Bref la table étant foutue et après maintes opérations de ponçage et de vernissage, l’affreuse trace de brûlé témoigne encore de ma maladresse, alors, on fait comme on peut, et pour changer du set de table qui, il faut l’admettre,  n’a rien à faire là, tout seul au milieu de la table, j’ai opté pour une coupe façon métal, très moderne et mode que j’ai trouvée dans mon  Babou!

Elle est en forme de feuille et une fois posée, ni vu ni connu personne ne sait que la table est abîmée sauf vous bien sûr, mais vous ne le raconterez pas à tout le monde n’est-ce pas?

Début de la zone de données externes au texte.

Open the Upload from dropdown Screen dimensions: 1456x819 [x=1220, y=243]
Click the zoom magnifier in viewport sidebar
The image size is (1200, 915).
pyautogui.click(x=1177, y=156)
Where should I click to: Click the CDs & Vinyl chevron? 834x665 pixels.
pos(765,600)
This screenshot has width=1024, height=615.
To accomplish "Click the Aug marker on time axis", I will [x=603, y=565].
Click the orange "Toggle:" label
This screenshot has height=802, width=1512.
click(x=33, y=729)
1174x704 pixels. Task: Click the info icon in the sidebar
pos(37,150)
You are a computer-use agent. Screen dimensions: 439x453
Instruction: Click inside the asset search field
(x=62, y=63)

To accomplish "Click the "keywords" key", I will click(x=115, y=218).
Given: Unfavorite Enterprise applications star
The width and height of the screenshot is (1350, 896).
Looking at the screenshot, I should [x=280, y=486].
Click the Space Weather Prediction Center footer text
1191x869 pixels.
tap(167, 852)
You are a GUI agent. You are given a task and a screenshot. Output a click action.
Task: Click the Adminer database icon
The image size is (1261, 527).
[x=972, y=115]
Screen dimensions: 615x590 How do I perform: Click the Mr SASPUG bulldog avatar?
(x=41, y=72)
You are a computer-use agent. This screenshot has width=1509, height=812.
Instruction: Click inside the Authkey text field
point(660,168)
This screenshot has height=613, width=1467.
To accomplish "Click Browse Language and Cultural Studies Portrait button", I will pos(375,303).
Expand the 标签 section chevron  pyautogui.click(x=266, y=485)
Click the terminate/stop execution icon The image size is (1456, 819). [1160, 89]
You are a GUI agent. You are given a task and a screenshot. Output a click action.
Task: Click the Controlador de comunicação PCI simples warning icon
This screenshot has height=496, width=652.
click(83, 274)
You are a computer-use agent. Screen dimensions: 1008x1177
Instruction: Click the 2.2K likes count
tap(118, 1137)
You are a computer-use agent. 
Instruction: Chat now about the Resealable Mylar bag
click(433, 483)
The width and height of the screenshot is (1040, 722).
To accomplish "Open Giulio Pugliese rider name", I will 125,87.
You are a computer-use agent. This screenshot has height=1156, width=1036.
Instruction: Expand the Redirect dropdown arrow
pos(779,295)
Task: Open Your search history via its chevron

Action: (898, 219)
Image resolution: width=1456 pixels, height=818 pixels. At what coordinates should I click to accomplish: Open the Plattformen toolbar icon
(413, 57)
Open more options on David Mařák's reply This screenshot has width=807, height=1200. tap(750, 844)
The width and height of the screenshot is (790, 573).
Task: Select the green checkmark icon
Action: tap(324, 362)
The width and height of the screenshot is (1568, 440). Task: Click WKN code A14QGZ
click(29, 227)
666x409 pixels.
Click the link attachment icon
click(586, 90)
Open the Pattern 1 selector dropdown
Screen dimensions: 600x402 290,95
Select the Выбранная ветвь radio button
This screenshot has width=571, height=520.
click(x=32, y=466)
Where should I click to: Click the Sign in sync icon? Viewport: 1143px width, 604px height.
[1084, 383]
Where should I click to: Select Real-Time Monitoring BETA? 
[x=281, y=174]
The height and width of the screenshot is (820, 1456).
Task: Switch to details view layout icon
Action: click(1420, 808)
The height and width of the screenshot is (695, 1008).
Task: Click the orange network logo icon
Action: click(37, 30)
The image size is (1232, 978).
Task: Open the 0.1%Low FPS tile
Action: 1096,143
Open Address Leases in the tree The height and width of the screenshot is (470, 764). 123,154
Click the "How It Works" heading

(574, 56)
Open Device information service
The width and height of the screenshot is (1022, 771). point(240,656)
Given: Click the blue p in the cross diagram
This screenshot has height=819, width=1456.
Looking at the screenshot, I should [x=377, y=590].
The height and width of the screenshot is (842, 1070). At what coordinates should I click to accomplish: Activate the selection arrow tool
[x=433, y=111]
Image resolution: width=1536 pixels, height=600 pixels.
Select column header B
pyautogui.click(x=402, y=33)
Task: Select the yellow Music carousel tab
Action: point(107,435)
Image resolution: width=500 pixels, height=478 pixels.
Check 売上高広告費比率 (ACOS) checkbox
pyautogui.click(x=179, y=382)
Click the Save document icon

Vraiment, ce mois ci, je peux dire que j’ai vraiment été ravie de mes trouvailles chez Babou, je ne me lasse pas de déambuler dans ma caverne aux trésors, certes le Babou de Toulon n’est pas aussi grand que celui que j’ai visité dans le Vaucluse mais j’en suis tout à fait satisfaite, d’autant plus que j’y suis connue comme le loup blanc et tout le personnel me fait des sourires, tout le monde est efficace et adorable dans ce magasin!

La prochaine visite sera consacrée à me rhabiller un peu car mes jeans du 34 me serrent un peu les fesses, en restant polie! Et je sais qu’en matière d’habillement aussi je trouve toujours mon bonheur chez Babou.

Alors, je n’ai plus qu’un conseil à vous donner, poussez la porte d’un Babou, n’ayez pas d’à priori, ce n’est pas un crime de ne pas avoir un gros porte-monnaie, le tout est d’avoir un peu de goût pour s’habiller, se mettre en valeur et savoir le faire aussi pour sa maison!